第七章:動態加載資料處理(selenium模塊應用,模擬登錄12306)

在這里插入圖片描述

1.selenium基礎用法

from selenium import webdriver
from lxml import etree
from time import sleep

bro = webdriver.Chrome(executable_path='chromedriver.exe')

bro.get('http://scxk.nmpa.gov.cn:81/xk/')

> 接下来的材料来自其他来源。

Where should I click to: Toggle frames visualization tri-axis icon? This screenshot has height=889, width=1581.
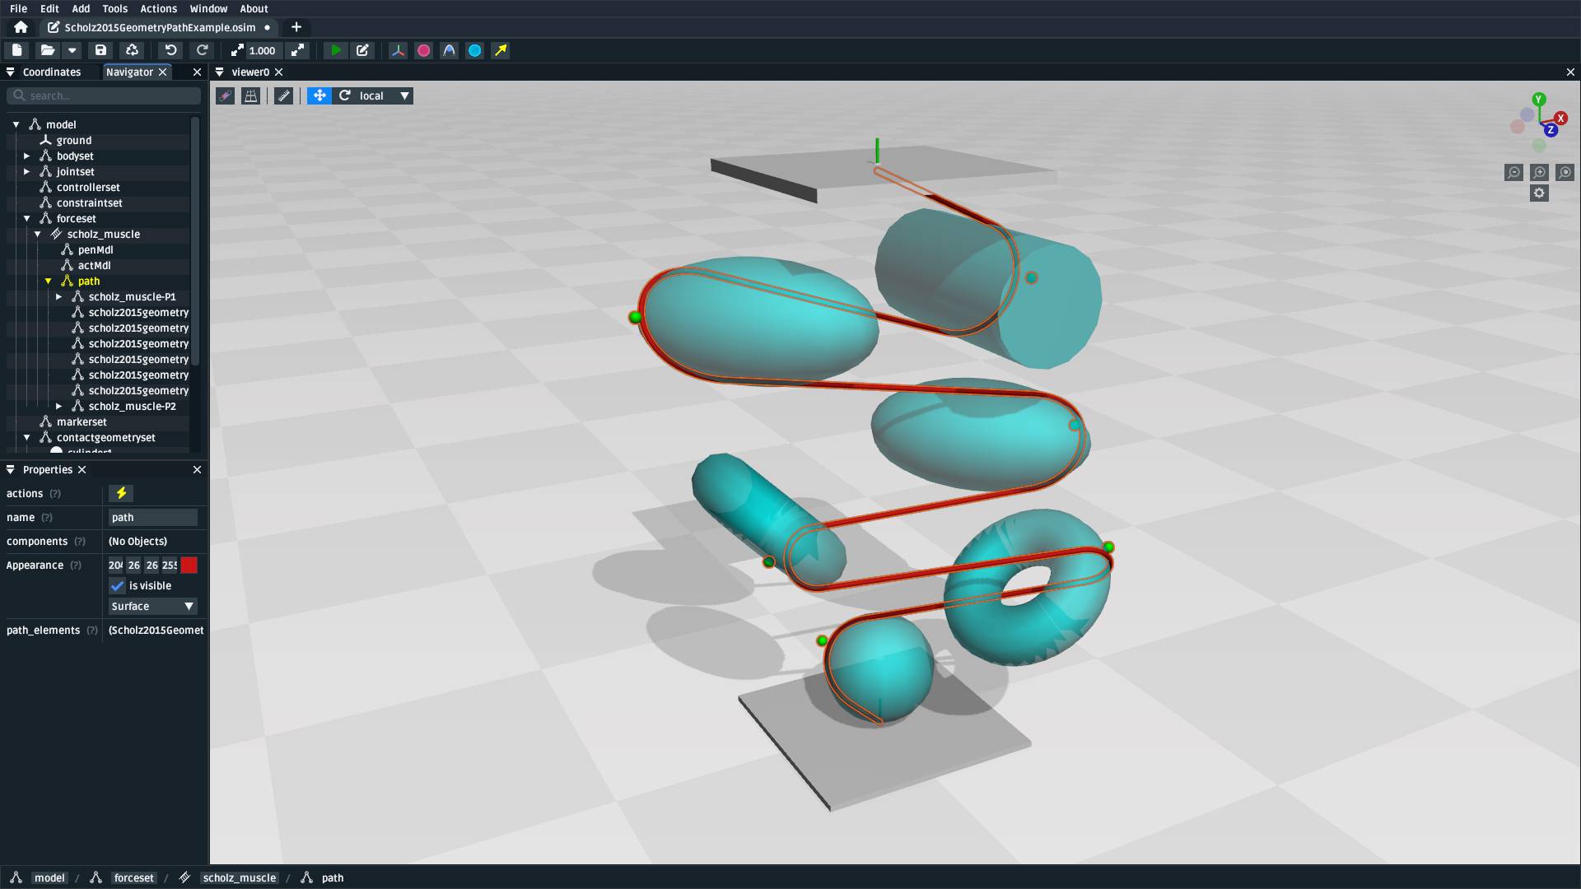398,50
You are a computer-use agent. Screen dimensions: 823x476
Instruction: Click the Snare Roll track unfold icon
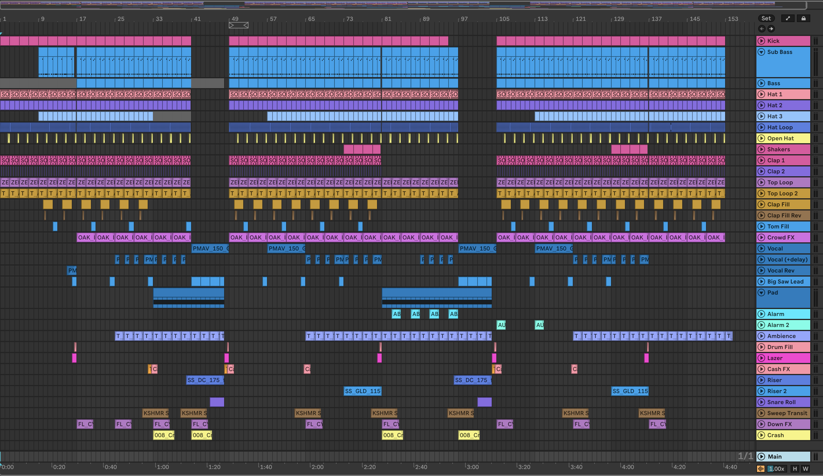pyautogui.click(x=761, y=402)
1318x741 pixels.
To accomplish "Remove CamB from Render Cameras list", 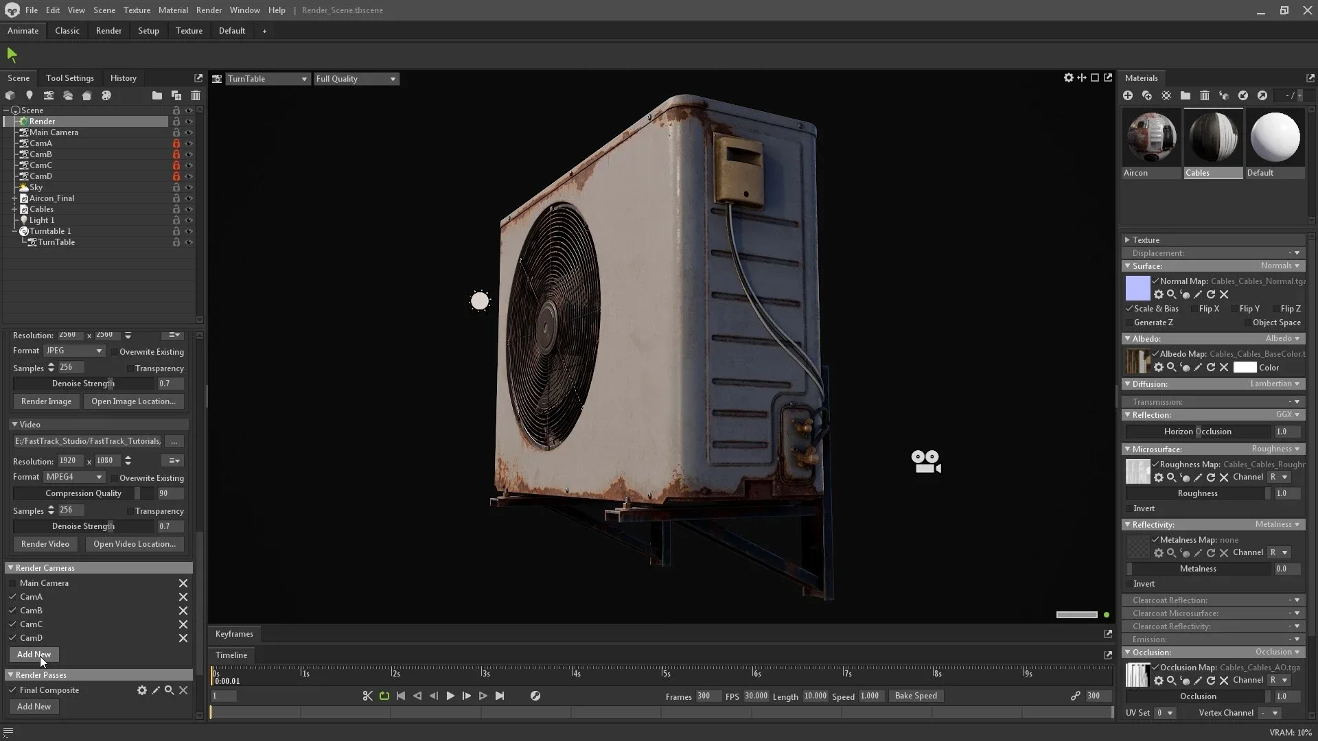I will coord(183,611).
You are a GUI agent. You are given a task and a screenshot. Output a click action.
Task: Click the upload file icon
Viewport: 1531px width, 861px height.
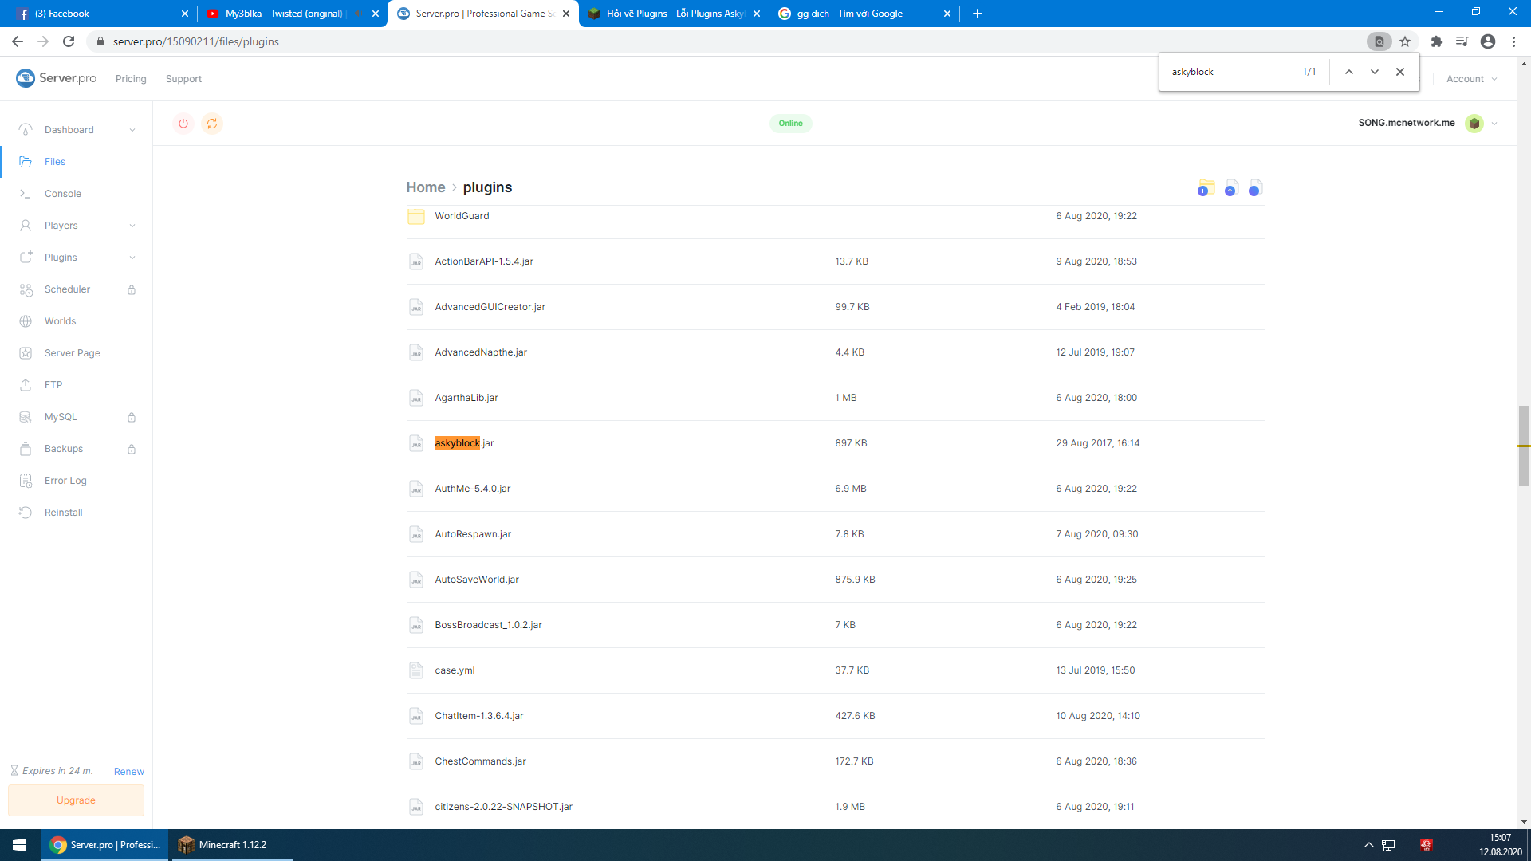1231,188
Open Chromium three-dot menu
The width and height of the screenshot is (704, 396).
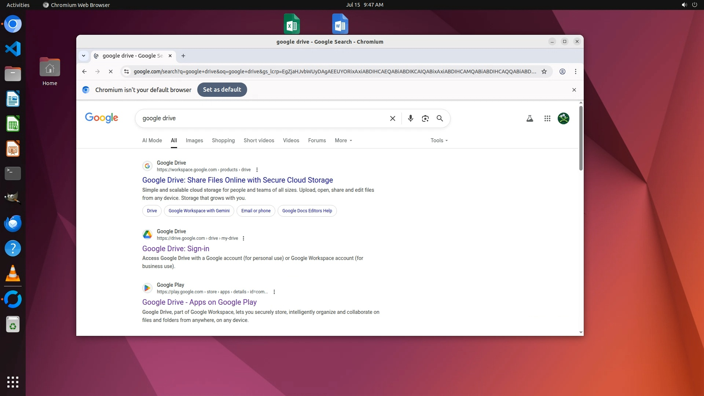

page_text = bro.page_source

tree = etree.HTML(page_text)
li_list = tree.xpath('//ul[@id="gzlist"]/li')

for li in li_list:
    name = li.xpath('./dl/@title')[0]
    print(name)

sleep(5)
bro.quit()

2.selenium其他自動操作

from selenium import webdriver
from lxml import etree
from time import sleep

bro = webdriver.Chrome()

bro.get('https://www.taobao.com/')
sleep(2)

search_input = bro.find_element_by_xpath('//*[@id="q"]')
search_input.send_keys('Iphone')
sleep(2)
# bro.execute_async_script('window.scrollTo(0,document.body.scrollHeight)')
# sleep(5)

btn = bro.find_element_by_xpath('//*[@id="J_TSearchForm"]/div[1]/button')
print(type(btn))
btn.click()

bro.get('https://www.baidu.com')
sleep(2)
bro.back()
sleep(2)
bro.forward()

sleep(5)

bro.quit()

3.12306登錄示例代碼

# 大二
# 2021年2月18日
# 寒假開學時間3月7日

from selenium import webdriver
import time
from PIL import Image
from selenium.webdriver.chrome.options import Options
from selenium.webdriver import ChromeOptions
from selenium.webdriver import ActionChains


# chrome_options = Options()
# chrome_options.add_argument('--headless')
# chrome_options.add_argument('--disable-gpu')
bro = webdriver.Chrome()

bro.maximize_window()
time.sleep(5)
# option = ChromeOptions()
# option.add_experimental_option('excludeSwitches', ['enable-automation'])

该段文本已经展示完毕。